Luckily no one’s ruined her other belter Young Hearts Run Free, and she’s on tour to celebrate the song’s 40th anniversary. A tour for the 40th birthday of a song may sound like a stretch, till you remember Kula Shaker just did a 20th anniversary thing.
This’ll be a night of untouchable soul, gritty R&B and gospel — if you were at her early afternoon buzz at the Picnic a few years ago you’ll know what I’m on about.
NEIL YOUNG, SSE Arena, Belfast, Tuesday, £65-70, & 3Arena, Dublin, Wednesday, €65.45-96
The last time Neil Young played Dublin he knocked a few noses out of joint when he didn’t play crowd-pleasers for the one-gig-a-year crowd.

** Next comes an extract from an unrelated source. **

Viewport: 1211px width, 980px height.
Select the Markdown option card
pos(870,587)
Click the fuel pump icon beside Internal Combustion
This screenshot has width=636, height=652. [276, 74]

But they should’ve read the poster outside: Neil Young and Crazy Horse is a very different proposition to Neil Young with a strap-on harmonica crooning Heart of Gold. I could’ve swore I heard booing from the RDS stands when the band were on their 15th minute of feedback during Walk Like a Giant.
In fairness, the Crazy Horse heaviness didn’t quite work in a stadium, and Neil is no Bruce in the crowd work stakes.
This time around though, he’s indoors, and it’s not a full-on Crazy Horse gig. The consensus is that his new band Promise of the Real have invigorated him and he’s in his best form for years.
He’s been playing wildly different setlists on this tour, from half-hour jams of Down By the River to solo organ versions of After the Gold Rush and The Needle and the Damage Done, as well as his rock-out numbers. It sounds like you might just get that best-of set you’ve been waiting years for.